## Passage shown
-------------------------

AICPA Seeks Guidance on Adjustments From S Corp Conversions

DATED AUG. 14, 2019
DOCUMENT ATTRIBUTES

August 14, 2019

The Honorable David J. Kautter
Assistant Secretary for Tax Policy
Department of the Treasury
1500 Pennsylvania Avenue, NW
Washington, DC 20220

The Honorable Michael J. Desmond
Chief Counsel
Internal Revenue Service
1111 Constitution Ave, NW
Washington, DC 20224

Ms. Holly Porter
Associate Chief Counsel
Passthrough & Special Industries
Internal Revenue Service
1111 Constitution Ave, NW
Washington, DC 20224

RE: Guidance Concerning Adjustments Attributable to Conversions from S Corporation to C Corporation under Section 481(d) of the Internal Revenue Code

Dear Messrs. Kautter and Desmond, and Ms. Porter:

The American Institute of CPAs (AICPA) appreciates the efforts of the Department of the Treasury (“Treasury”) and the Internal Revenue Service (IRS) to address the need for guidance related to new Internal Revenue Code provisions enacted under Pub. L. No. 115-97, commonly referred to as the Tax Cuts and Jobs Act (the “TCJA”).

-------------------------

## Dataset extract
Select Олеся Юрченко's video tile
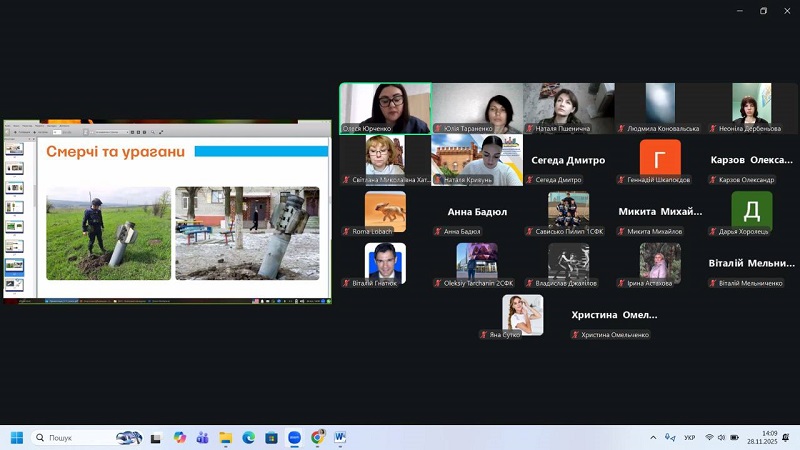Image resolution: width=800 pixels, height=450 pixels. [x=386, y=107]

-------------------------

## Set of tasks
a – Which section of the Internal Revenue Code does the subject line of the AICPA letter cite?
b – Please continue the AICPA letter on S corporation conversions from its last sentence.
The lines are separate from the AICPA letter.

## Task-by-task answers
a – Section 481(d)

b –
Specifically, the AICPA submits comments related to section 481,1 adjustments required by changes in method of accounting, and requests expeditious guidance concerning adjustments attributable to conversions from S corporation to C corporation under section 481(d).

The AICPA is the world's largest member association representing the CPA profession, with more than 429,000 members in the United States and worldwide, and a history of serving the public interest since 1887. Our members advise clients on federal, state and international tax matters and prepare income and other tax returns for millions of Americans. Our members provide services to individuals, not-for-profit organizations, small and medium-sized businesses, as well as America's largest businesses.

We appreciate your consideration of these comments and welcome the opportunity to discuss these issues further. If you have any questions, please contact Robert Keller, Chair, AICPA S Corporation Taxation Technical Resource Panel, at (504) 584-1030 or rkeller@kpmg.com; Amy Wang, AICPA Senior Manager — Tax Policy & Advocacy, at (202) 434-9264 or Amy.Wang@aicpa-cima.com; or me at (612) 397-3071 or Chris.Hesse@CLAconnect.com.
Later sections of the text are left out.